--- PROBLEM TO SOLVE ---
The entries below are to be reproduced exactly, with their pictures omitted.

--- Stored items from a collection ---

※ ※ ※

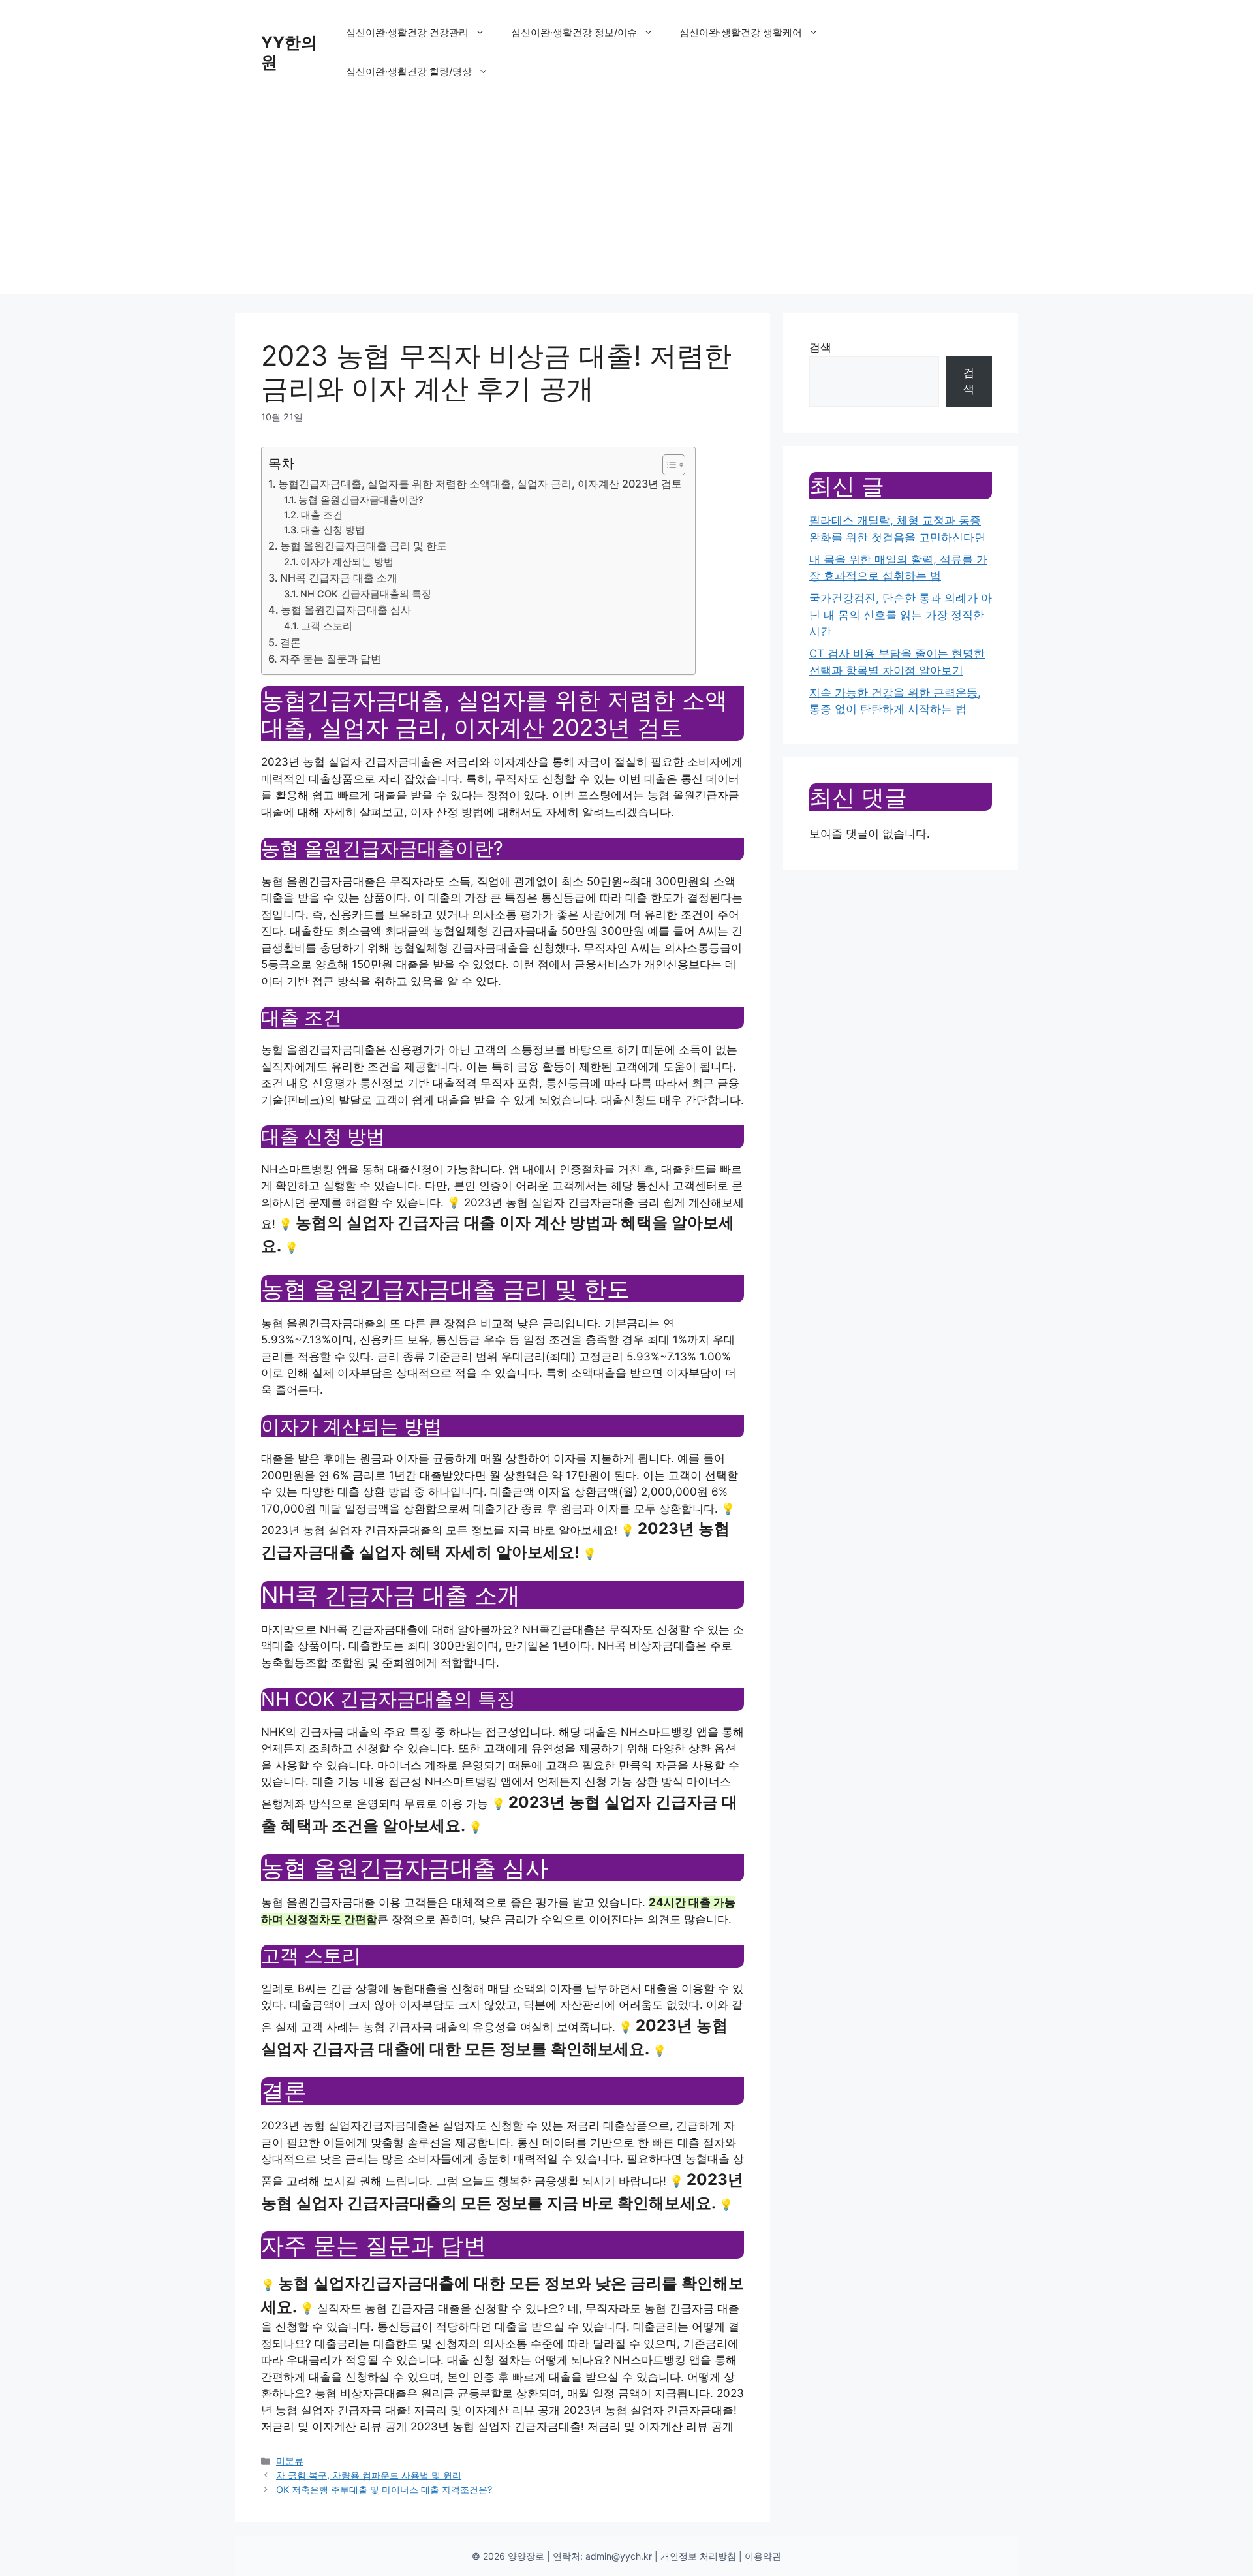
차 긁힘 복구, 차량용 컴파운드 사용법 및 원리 (368, 2475)
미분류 (289, 2460)
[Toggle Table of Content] (667, 465)
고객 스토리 (326, 626)
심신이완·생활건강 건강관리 (407, 32)
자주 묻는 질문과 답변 (330, 658)
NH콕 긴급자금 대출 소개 (338, 577)
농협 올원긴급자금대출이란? (361, 500)
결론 (290, 642)
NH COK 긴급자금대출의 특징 (365, 594)
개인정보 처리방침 (698, 2556)
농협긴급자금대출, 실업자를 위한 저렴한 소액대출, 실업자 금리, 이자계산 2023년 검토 (480, 483)
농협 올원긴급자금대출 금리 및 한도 (363, 545)
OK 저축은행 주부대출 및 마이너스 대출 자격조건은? (384, 2489)
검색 (820, 347)
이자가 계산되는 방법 (347, 562)
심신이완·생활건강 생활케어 (740, 32)
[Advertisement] (626, 202)
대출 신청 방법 (333, 530)
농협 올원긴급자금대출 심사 (346, 609)
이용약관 (763, 2556)
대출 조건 (322, 515)
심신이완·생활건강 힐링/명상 (409, 71)
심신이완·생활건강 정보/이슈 (574, 32)
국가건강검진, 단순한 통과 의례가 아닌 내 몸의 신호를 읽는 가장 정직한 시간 (900, 614)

※ ※ ※

--- ANSWER TO THE EXERCISE ---
차 긁힘 복구, 차량용 컴파운드 사용법 및 원리 (368, 2475)
미분류 (289, 2460)
[Toggle Table of Content] (667, 465)
고객 스토리 (326, 626)
심신이완·생활건강 건강관리 (407, 32)
자주 묻는 질문과 답변 (330, 658)
NH콕 긴급자금 대출 소개 (338, 577)
농협 올원긴급자금대출이란? (361, 500)
결론 (290, 642)
NH COK 긴급자금대출의 특징 (365, 594)
개인정보 처리방침 (698, 2556)
농협긴급자금대출, 실업자를 위한 저렴한 소액대출, 실업자 금리, 이자계산 2023년 검토 (480, 483)
농협 올원긴급자금대출 금리 및 한도 (363, 545)
OK 저축은행 주부대출 및 마이너스 대출 자격조건은? (384, 2489)
검색 (820, 347)
이자가 계산되는 방법 (347, 562)
심신이완·생활건강 생활케어 (740, 32)
[Advertisement] (626, 202)
대출 신청 방법 (333, 530)
농협 올원긴급자금대출 심사 (346, 609)
이용약관 (763, 2556)
대출 조건 (322, 515)
심신이완·생활건강 힐링/명상 (409, 71)
심신이완·생활건강 정보/이슈 (574, 32)
국가건강검진, 단순한 통과 의례가 아닌 내 몸의 신호를 읽는 가장 정직한 시간 (900, 614)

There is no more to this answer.